The beating of Rodney King and the resulting riots in South Central Los Angeles. The violent clash between Hasidim and African-Americans in Crown Heights. The boats of Haitian refugees being turned away from the Land of Opportunity. These are among the many racially-charged images that have burst across our television screens in the last year alone, images that show that for all our complacent beliefs in a melting-pot society, race is as much of a problem as ever in America. In this vastly important, widely-acclaimed volume, Kwame Anthony Appiah, a Ghanaian philosopher who now teaches at Harvard, explores, in his words, "the possibilities and pitfalls of an African identity in the late twentieth century." In the process he sheds new light on what it means to be an African-American, on the many preconceptions that have muddled discussions of race, Africa, and Afrocentrism since the end of the nineteenth century, and, in the end, to move beyond the idea of race.
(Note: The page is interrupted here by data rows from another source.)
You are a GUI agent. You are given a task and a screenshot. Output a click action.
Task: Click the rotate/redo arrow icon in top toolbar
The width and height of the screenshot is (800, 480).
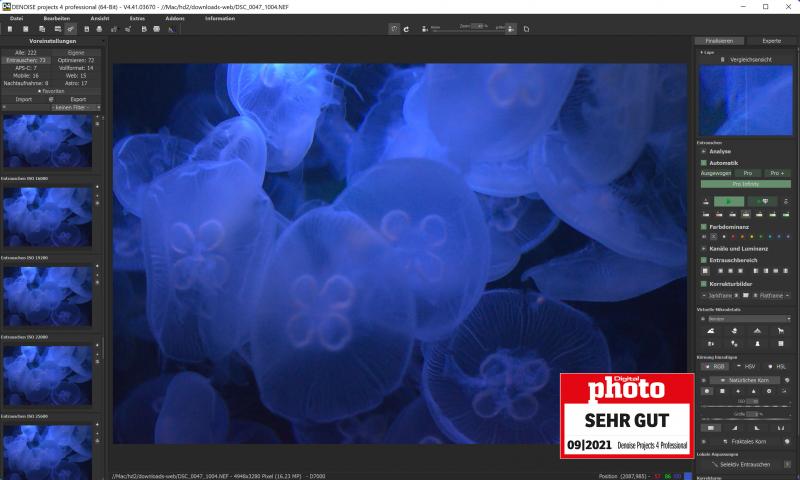406,29
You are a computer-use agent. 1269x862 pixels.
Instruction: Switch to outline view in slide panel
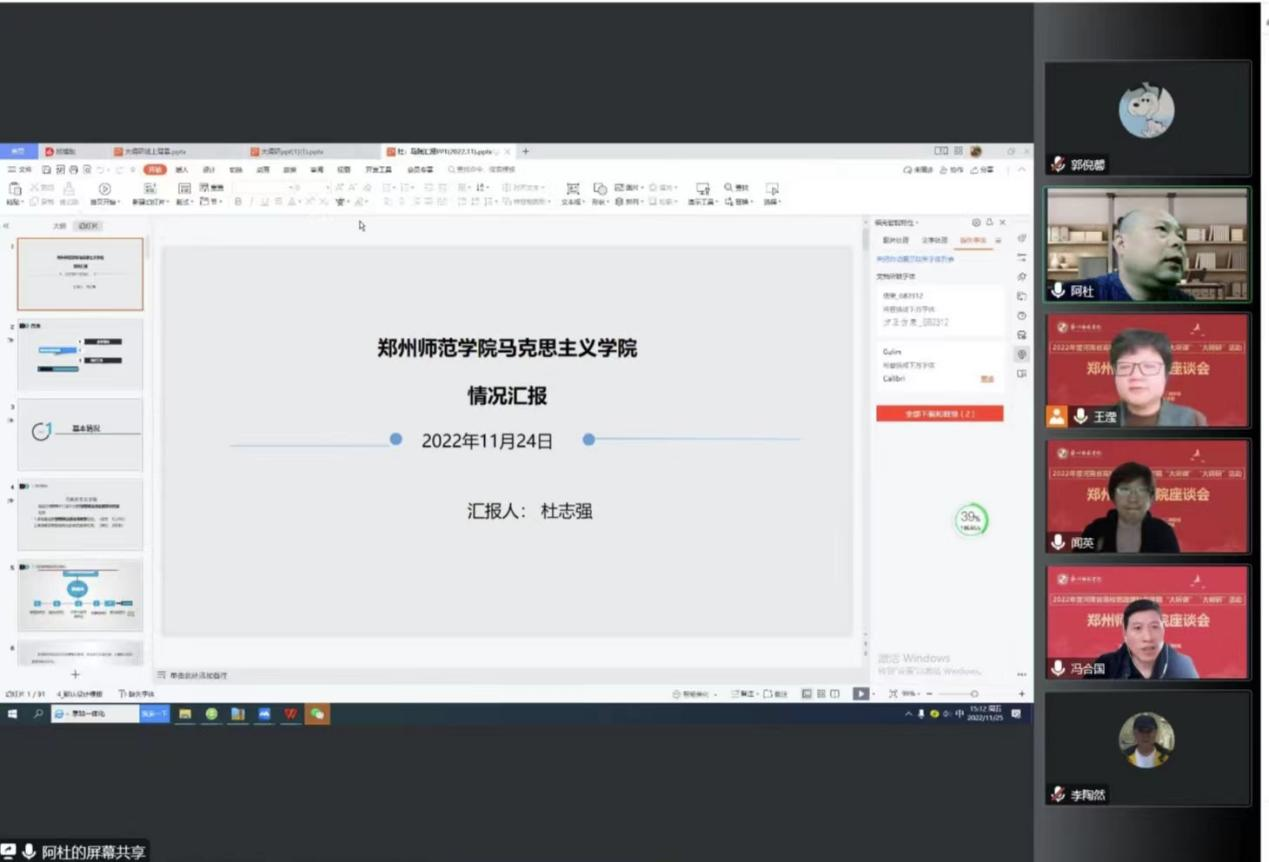pos(59,226)
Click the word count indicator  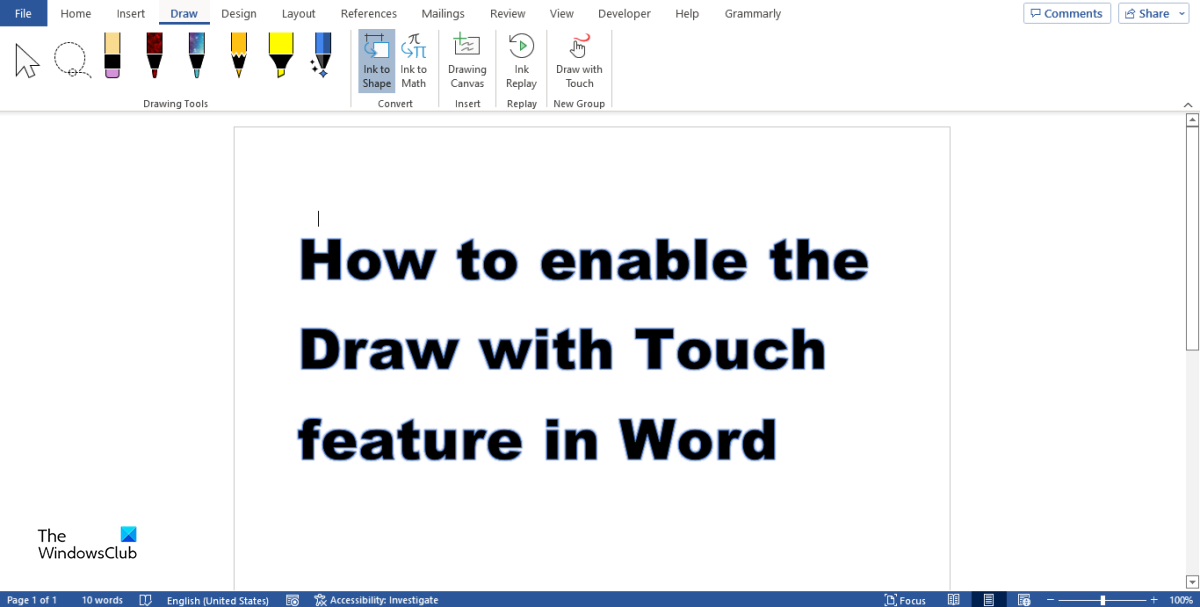click(x=101, y=600)
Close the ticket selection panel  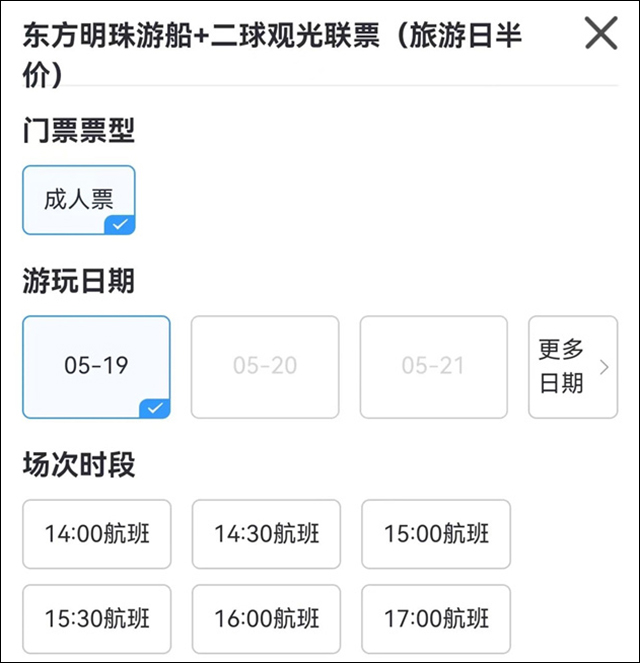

In My Father's House is especially wide-ranging, covering everything from Pan Africanism, to the works of early African-American intellectuals such as Alexander Crummell and W.E.B. Du Bois, to the ways in which African identity influences African literature. In his discussion of the latter subject, Appiah demonstrates how attempts to construct a uniquely African literature have ignored not only the inescapable influences that centuries of contact with the West have imposed, but also the multicultural nature of Africa itself. Emphasizing this last point is Appiah's eloquent title essay which offers a fitting finale to the volume. In a moving first-person account of his father's death and funeral in Ghana, Appiah offers a brilliant metaphor for the tension between Africa's aspirations to modernity and its desire to draw on its ancient cultural roots. During the Los Angeles riots, Rodney King appeared on television to make his now famous plea: "People, can we all get along?" In this beautiful, elegantly written volume, Appiah steers us along a path toward answering a question of the utmost importance to us all.